[Supplied records]

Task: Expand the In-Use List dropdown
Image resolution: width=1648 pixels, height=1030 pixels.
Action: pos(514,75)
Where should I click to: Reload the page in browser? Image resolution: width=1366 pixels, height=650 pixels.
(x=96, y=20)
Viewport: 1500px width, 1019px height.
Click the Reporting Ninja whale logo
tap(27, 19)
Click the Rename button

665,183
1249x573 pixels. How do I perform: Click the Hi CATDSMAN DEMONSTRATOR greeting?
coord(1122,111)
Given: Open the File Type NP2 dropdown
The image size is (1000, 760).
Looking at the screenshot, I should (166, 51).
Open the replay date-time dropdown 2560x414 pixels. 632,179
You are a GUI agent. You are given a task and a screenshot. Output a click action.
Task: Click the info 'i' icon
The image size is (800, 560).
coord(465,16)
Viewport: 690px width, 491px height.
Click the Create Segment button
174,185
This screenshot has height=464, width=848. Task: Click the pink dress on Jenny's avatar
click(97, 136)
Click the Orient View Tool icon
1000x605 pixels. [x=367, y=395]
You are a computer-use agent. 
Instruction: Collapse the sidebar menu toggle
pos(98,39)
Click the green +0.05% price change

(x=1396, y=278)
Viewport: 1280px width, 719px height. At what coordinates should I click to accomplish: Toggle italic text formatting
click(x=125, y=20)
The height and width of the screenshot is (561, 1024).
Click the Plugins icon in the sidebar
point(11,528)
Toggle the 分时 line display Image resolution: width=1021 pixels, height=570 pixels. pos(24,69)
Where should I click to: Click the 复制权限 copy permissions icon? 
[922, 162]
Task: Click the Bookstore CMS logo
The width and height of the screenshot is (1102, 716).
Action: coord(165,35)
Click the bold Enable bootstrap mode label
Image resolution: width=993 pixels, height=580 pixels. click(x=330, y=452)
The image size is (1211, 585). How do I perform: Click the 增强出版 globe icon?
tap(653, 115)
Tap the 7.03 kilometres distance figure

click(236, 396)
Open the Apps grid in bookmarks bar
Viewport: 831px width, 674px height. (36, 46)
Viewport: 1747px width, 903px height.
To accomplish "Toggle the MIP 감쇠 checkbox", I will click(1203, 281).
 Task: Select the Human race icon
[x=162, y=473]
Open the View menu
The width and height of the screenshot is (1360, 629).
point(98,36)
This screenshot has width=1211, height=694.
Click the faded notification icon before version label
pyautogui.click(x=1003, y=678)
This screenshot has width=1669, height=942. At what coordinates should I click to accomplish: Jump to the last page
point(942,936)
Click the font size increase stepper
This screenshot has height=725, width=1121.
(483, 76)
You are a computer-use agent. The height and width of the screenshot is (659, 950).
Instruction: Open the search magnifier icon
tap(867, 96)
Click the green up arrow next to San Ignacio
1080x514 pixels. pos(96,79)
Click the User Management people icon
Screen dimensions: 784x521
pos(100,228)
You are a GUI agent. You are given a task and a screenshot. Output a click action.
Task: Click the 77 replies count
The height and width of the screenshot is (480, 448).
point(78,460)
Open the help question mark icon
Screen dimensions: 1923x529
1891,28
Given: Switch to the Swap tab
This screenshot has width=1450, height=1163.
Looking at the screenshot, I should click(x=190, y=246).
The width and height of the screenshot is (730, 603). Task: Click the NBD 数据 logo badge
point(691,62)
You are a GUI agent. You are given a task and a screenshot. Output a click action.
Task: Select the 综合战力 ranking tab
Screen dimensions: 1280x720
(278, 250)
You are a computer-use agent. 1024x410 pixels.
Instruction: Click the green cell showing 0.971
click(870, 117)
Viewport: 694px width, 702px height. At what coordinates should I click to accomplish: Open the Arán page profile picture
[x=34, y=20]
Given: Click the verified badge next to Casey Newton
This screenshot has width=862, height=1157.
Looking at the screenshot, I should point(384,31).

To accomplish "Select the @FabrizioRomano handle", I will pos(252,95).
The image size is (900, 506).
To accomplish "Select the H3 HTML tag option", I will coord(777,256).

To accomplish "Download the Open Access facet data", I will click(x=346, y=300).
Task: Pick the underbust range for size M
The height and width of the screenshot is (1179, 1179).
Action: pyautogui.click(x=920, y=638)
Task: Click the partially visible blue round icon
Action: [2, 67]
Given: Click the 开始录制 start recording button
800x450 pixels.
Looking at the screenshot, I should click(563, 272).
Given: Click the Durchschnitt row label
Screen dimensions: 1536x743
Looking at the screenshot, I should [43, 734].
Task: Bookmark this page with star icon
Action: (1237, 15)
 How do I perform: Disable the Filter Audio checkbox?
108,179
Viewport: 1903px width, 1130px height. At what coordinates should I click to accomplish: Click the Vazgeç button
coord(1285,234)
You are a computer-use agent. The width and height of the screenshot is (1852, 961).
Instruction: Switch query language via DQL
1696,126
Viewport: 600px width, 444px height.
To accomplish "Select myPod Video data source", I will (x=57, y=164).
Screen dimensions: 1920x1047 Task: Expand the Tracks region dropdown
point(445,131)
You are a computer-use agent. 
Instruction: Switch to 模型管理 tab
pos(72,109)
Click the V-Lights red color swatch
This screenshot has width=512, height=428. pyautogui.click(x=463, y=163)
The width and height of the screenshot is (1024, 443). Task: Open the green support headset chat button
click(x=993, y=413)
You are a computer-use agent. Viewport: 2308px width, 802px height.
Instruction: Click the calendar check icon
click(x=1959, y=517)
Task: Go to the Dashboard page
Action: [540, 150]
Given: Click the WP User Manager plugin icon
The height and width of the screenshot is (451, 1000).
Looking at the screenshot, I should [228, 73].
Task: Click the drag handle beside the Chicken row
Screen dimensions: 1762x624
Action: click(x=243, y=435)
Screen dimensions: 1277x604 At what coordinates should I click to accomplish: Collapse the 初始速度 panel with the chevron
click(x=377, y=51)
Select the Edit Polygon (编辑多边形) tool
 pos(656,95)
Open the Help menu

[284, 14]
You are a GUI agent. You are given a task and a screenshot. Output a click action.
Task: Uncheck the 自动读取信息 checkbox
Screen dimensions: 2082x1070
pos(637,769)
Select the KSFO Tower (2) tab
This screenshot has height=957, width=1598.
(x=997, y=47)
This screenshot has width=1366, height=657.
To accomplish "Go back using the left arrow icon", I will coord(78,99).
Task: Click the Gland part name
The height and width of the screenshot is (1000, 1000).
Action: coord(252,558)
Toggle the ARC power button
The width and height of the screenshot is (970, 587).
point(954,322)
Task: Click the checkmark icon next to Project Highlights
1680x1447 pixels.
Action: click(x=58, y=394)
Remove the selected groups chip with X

[/Supplied records]

Find each line in the listing above that contains "will", and copy that line.

To accomplish "Toggle the MIP 감쇠 checkbox", I will click(1203, 281).
To accomplish "Select the @FabrizioRomano handle", I will pos(252,95).
To accomplish "Select the H3 HTML tag option", I will coord(777,256).
To accomplish "Download the Open Access facet data", I will click(x=346, y=300).
To accomplish "Select myPod Video data source", I will (x=57, y=164).
To accomplish "Go back using the left arrow icon", I will coord(78,99).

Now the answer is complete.